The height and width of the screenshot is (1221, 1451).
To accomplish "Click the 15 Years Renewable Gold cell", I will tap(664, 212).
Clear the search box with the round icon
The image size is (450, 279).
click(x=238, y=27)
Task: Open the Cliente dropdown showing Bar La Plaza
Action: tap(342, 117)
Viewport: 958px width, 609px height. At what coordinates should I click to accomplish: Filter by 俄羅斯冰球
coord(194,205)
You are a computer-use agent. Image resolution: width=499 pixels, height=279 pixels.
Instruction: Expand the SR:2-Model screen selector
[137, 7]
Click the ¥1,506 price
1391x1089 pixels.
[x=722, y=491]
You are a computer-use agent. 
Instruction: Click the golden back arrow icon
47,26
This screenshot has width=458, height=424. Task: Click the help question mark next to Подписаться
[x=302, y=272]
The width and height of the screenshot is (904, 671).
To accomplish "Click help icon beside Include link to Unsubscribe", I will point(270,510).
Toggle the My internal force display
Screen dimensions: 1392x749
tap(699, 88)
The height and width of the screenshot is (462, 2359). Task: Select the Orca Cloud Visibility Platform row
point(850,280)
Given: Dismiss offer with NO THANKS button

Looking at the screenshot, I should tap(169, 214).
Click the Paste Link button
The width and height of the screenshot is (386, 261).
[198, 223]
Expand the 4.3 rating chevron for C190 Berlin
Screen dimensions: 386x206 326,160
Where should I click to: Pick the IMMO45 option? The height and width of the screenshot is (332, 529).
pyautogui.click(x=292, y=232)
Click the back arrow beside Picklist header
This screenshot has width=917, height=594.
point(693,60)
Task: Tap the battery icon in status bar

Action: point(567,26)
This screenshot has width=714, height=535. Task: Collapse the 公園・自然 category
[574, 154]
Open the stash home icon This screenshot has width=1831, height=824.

Task description
Of the entries above, transcribe exactly those lines that fall between the line containing "The image size is (450, 279)." and the line containing "The width and height of the screenshot is (904, 671).", together with those two lines.

Completed task
The image size is (450, 279).
click(x=238, y=27)
Task: Open the Cliente dropdown showing Bar La Plaza
Action: tap(342, 117)
Viewport: 958px width, 609px height. At what coordinates should I click to accomplish: Filter by 俄羅斯冰球
coord(194,205)
You are a computer-use agent. Image resolution: width=499 pixels, height=279 pixels.
Instruction: Expand the SR:2-Model screen selector
[137, 7]
Click the ¥1,506 price
1391x1089 pixels.
[x=722, y=491]
You are a computer-use agent. 
Instruction: Click the golden back arrow icon
47,26
This screenshot has width=458, height=424. Task: Click the help question mark next to Подписаться
[x=302, y=272]
The width and height of the screenshot is (904, 671).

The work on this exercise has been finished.